When I relapsed a few years ago, I was a smaller, but similar size. I still comfortably wear most clothes from that time period. But I wouldn’t drink water until I had weighed myself on an empty stomach. It meant I could wake up at 5:30 so thirsty and not drink until I weighed myself at 7:30. My body HURT from lack of nutrition. My muscles ached when I would walk. For what? to weigh 10 pounds less?

This new stage in my recovery is directly tied to the spiritual and meditative work I’ve been doing with ancient divine feminine energy.

A few months ago, I started looking at paleolithic art. Venus figures and carvings populated the search results. These creations struck a chord within me; every woman was fat. And not stylistically fat. FAT FAT. I started looking at how these artisans 20, 30, 40 thousand years ago captured the fat rolls on the bodies. How hips dipped, bellies rolled, breasts sagged. These weren’t just symbols of fertility. These were representations of flesh.

Image result for venus of laussel
Look at the careful detail the artist put into the fat roll above the belly. Now look at your own body when you sit or stand and the roll that is there. Love it. Caress it.

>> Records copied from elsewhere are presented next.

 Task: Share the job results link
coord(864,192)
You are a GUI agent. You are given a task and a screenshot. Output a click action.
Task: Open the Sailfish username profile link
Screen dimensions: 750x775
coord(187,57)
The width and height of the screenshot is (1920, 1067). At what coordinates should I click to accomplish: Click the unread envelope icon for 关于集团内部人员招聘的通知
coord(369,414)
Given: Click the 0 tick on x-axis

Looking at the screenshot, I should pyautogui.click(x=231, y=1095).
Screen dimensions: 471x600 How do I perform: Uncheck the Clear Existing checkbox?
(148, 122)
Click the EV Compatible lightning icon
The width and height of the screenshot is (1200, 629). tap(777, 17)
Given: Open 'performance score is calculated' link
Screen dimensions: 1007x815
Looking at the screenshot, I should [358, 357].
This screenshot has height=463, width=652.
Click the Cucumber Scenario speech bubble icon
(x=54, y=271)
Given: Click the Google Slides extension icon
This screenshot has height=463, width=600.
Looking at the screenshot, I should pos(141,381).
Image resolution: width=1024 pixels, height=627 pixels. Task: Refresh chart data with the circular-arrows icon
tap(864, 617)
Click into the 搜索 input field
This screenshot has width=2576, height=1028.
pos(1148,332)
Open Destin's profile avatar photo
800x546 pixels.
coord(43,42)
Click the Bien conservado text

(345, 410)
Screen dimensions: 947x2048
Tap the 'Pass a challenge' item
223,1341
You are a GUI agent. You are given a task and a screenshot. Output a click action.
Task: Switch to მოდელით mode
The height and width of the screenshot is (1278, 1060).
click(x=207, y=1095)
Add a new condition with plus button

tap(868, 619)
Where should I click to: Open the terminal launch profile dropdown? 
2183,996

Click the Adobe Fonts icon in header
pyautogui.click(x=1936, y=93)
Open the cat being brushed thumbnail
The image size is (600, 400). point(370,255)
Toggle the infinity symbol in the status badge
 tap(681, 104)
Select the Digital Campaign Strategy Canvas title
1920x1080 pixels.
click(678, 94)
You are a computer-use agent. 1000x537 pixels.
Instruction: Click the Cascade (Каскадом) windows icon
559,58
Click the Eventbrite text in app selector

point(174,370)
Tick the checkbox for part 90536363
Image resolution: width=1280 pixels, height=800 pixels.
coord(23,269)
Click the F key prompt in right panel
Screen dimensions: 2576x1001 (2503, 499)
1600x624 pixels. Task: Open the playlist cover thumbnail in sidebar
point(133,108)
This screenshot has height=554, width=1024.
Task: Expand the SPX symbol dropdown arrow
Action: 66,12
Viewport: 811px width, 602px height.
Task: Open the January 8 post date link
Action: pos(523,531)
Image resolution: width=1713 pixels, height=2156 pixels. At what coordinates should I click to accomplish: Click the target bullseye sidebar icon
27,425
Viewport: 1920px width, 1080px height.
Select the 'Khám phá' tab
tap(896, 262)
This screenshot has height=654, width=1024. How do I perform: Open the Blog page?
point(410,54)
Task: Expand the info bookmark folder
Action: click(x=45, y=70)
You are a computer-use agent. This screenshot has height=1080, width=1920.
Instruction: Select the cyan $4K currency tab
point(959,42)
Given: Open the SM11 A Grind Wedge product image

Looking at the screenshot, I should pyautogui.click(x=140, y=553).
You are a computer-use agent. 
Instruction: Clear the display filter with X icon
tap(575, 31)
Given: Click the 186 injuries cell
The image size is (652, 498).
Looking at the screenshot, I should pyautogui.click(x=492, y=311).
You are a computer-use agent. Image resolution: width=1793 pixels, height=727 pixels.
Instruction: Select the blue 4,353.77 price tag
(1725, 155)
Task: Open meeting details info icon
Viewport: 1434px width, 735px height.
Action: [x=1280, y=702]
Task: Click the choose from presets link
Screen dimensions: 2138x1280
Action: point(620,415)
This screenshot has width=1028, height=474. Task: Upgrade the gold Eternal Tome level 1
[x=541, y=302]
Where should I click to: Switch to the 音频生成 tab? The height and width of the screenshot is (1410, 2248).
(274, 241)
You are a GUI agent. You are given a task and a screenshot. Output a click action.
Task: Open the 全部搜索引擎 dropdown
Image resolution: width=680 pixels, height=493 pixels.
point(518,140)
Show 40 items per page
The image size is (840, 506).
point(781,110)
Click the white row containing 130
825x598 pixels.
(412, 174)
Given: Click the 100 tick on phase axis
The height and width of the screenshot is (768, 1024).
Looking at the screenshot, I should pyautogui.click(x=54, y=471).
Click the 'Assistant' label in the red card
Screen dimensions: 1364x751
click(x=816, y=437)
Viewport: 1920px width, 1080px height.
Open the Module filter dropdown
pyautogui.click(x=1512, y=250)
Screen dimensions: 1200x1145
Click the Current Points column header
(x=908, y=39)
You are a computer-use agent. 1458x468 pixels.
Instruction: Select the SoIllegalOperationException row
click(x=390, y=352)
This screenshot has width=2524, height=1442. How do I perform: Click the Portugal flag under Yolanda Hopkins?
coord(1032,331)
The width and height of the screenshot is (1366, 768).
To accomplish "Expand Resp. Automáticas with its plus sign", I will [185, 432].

Image result for venus of willendorf
Look at how the fat of her hips falls over her thighs. Or how her heavy breasts make the fat of her stomach curve. Or the wide stretched oval of her naval. This is not stylistic. This is representative.

The more I meditated on these women, the more I started to see the goddess reflected in my own body. I see Venus in the rolls of my stomach. I see her in how my body folds and creases. I feel her softness in my softness and her protection in my fat.

Fat is Divine.

I am releasing myself from the need to be small. Let me grow into my strength. Let my fat sing the praises of the beauty of the divine feminine. I am Divine. I am Creation.

My newest tattoo. The Venus of Laussel sits on my left thigh, her crescent moon with thirteen marks pointing to my womb. She is glorious, fat, protective, and strong.